Entries on target coordinates:
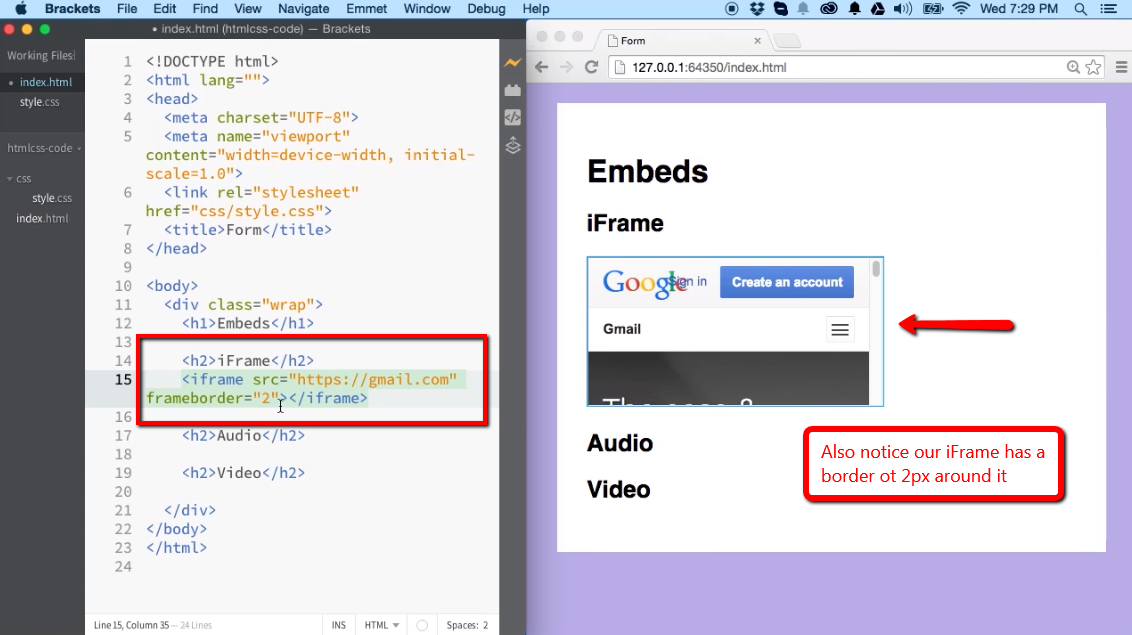The height and width of the screenshot is (635, 1132).
Task: Click the code tag icon in Brackets sidebar
Action: tap(512, 117)
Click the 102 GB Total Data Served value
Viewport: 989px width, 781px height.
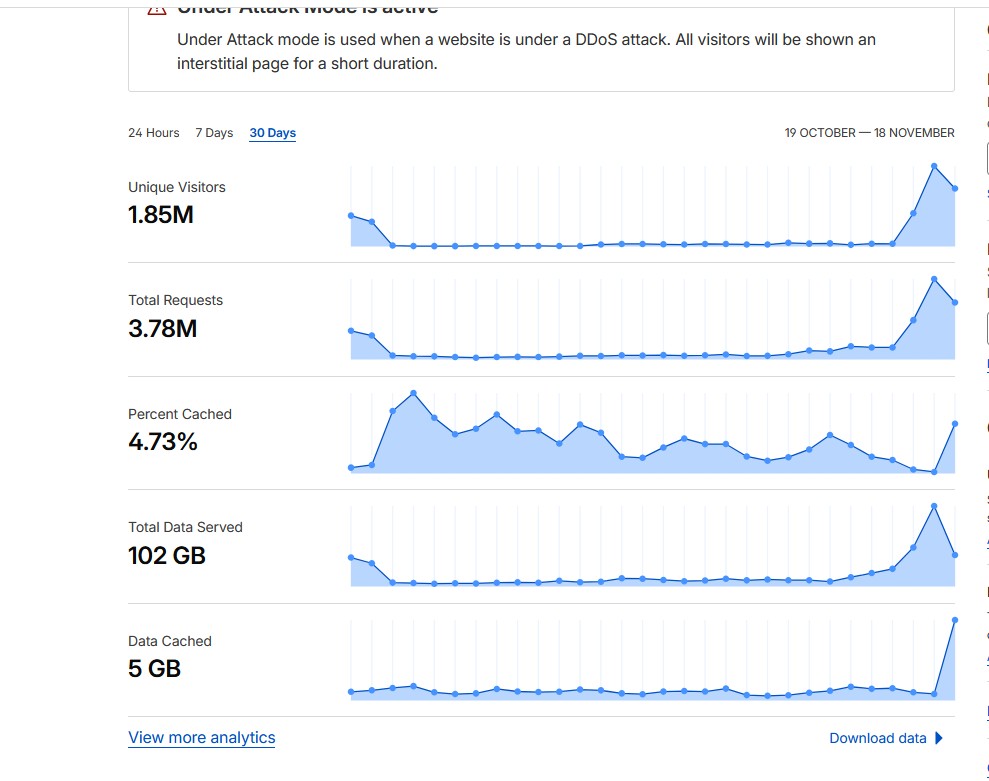tap(167, 555)
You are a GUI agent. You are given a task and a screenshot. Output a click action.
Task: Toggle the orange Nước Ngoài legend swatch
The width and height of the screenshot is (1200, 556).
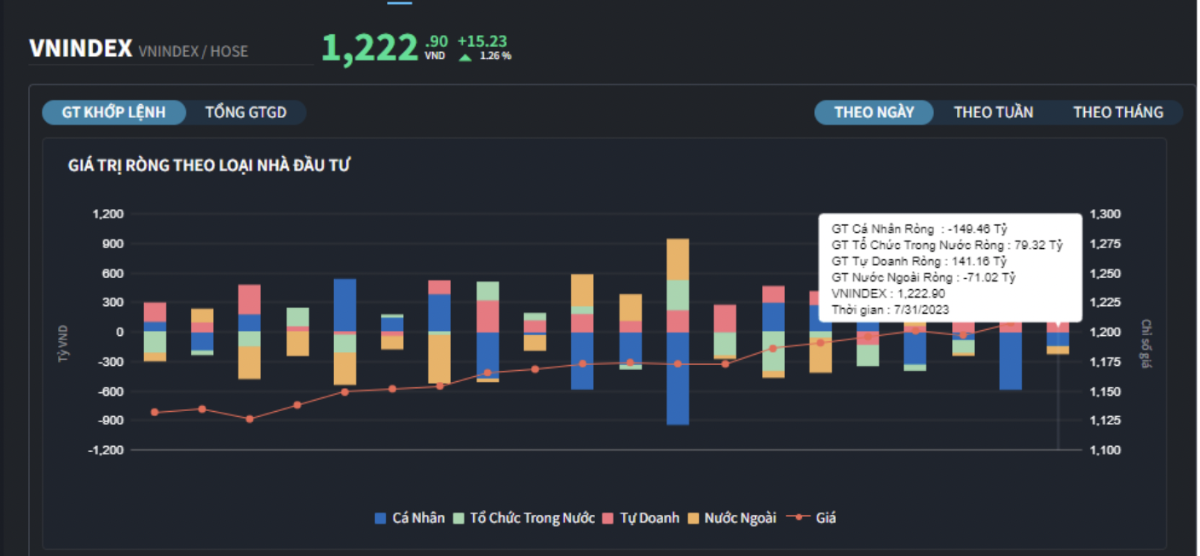[693, 518]
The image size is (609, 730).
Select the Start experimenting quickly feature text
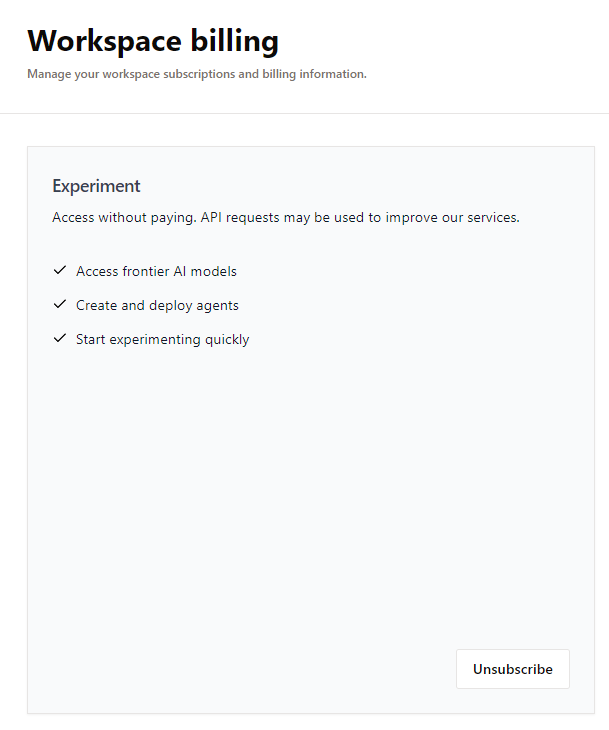162,339
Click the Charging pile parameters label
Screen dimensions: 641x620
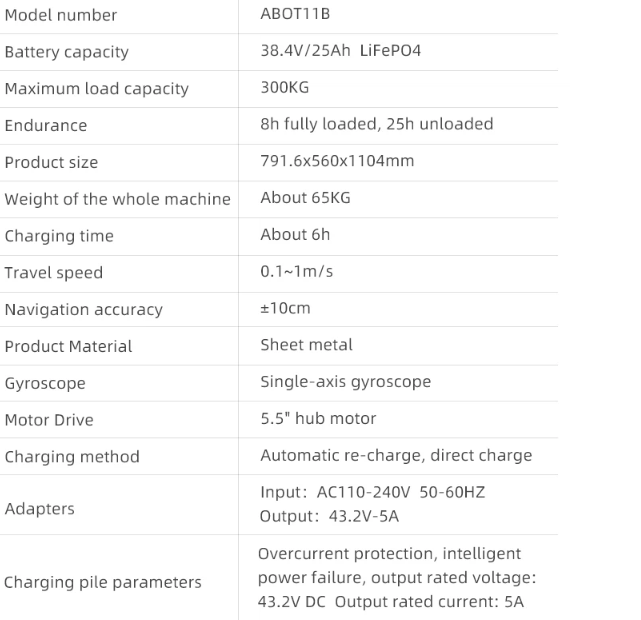[102, 582]
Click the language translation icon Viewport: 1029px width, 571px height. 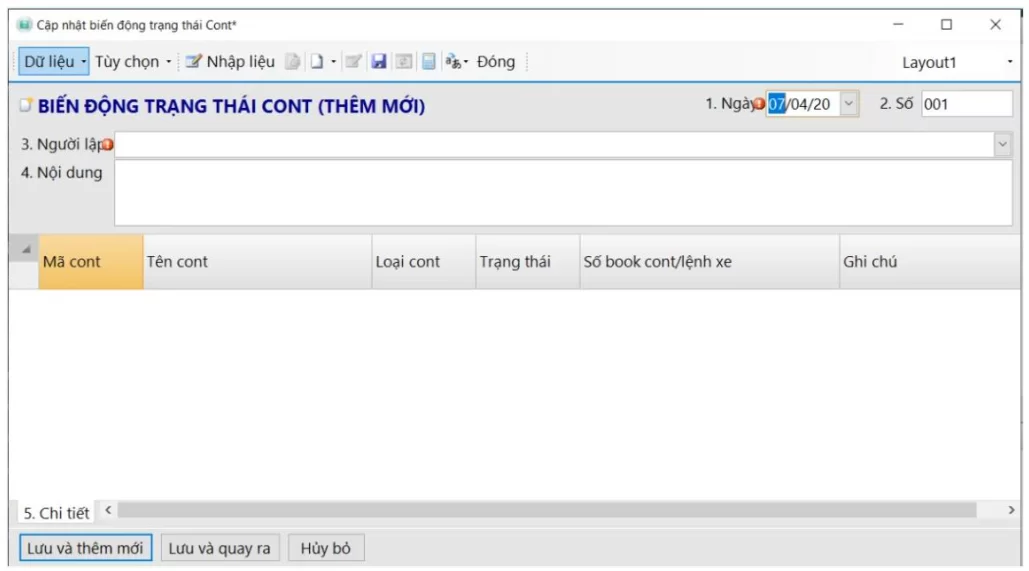(x=453, y=62)
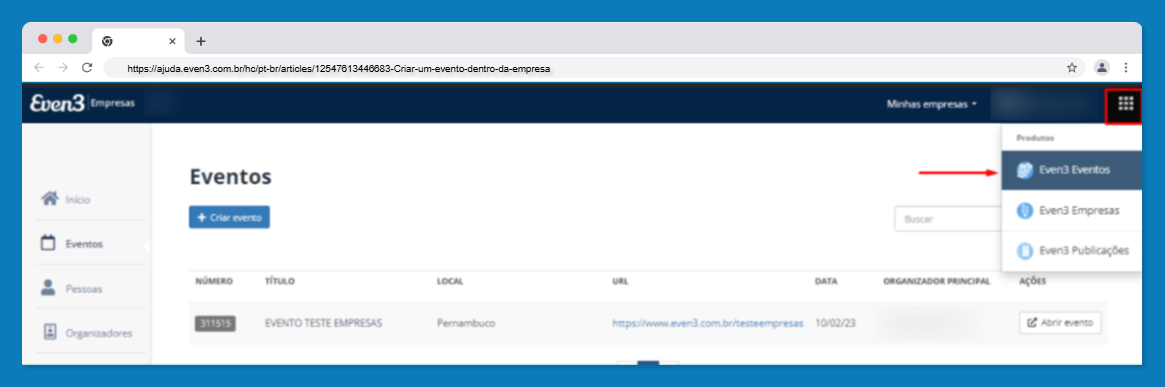Open a new browser tab
This screenshot has height=387, width=1165.
(201, 41)

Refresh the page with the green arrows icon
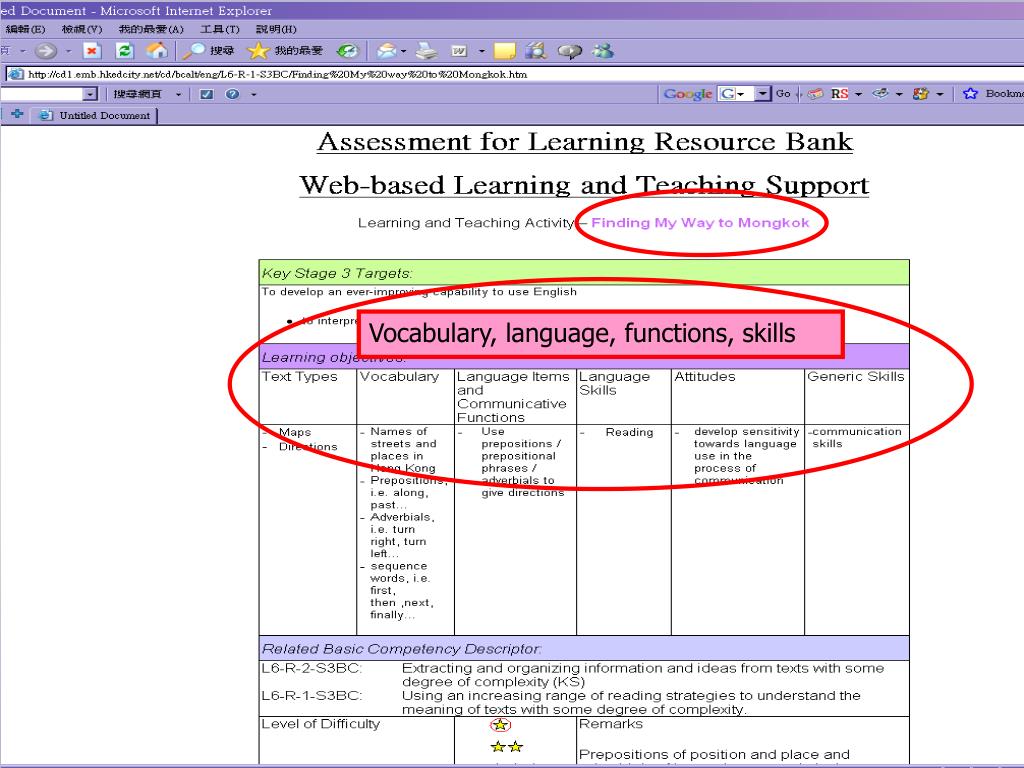pos(125,51)

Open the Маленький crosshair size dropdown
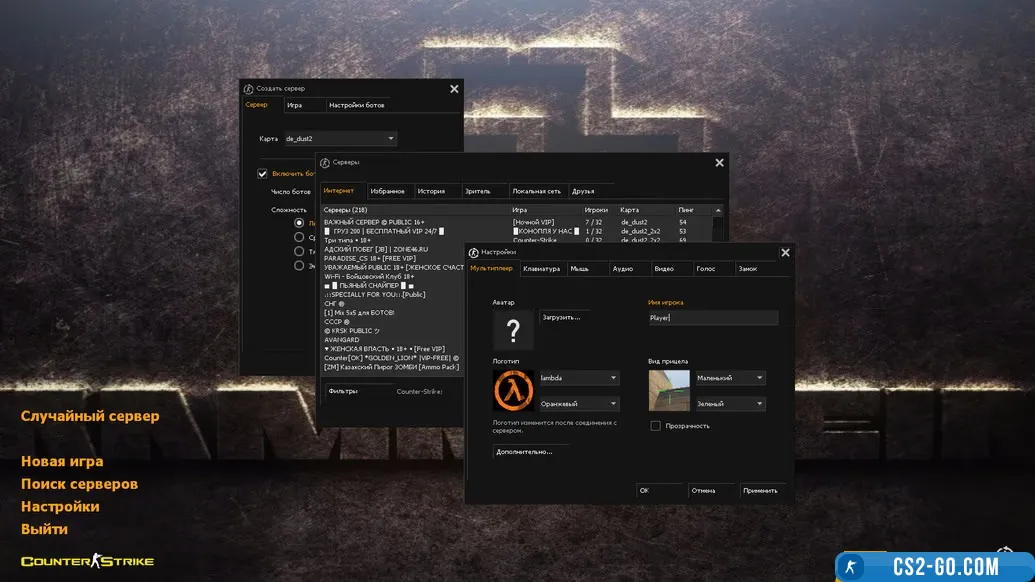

Work instructions: Count the lines of the items that contain the string "size", treating uppercase and lowercase as different, and reply with the number alone.

Expected output: 2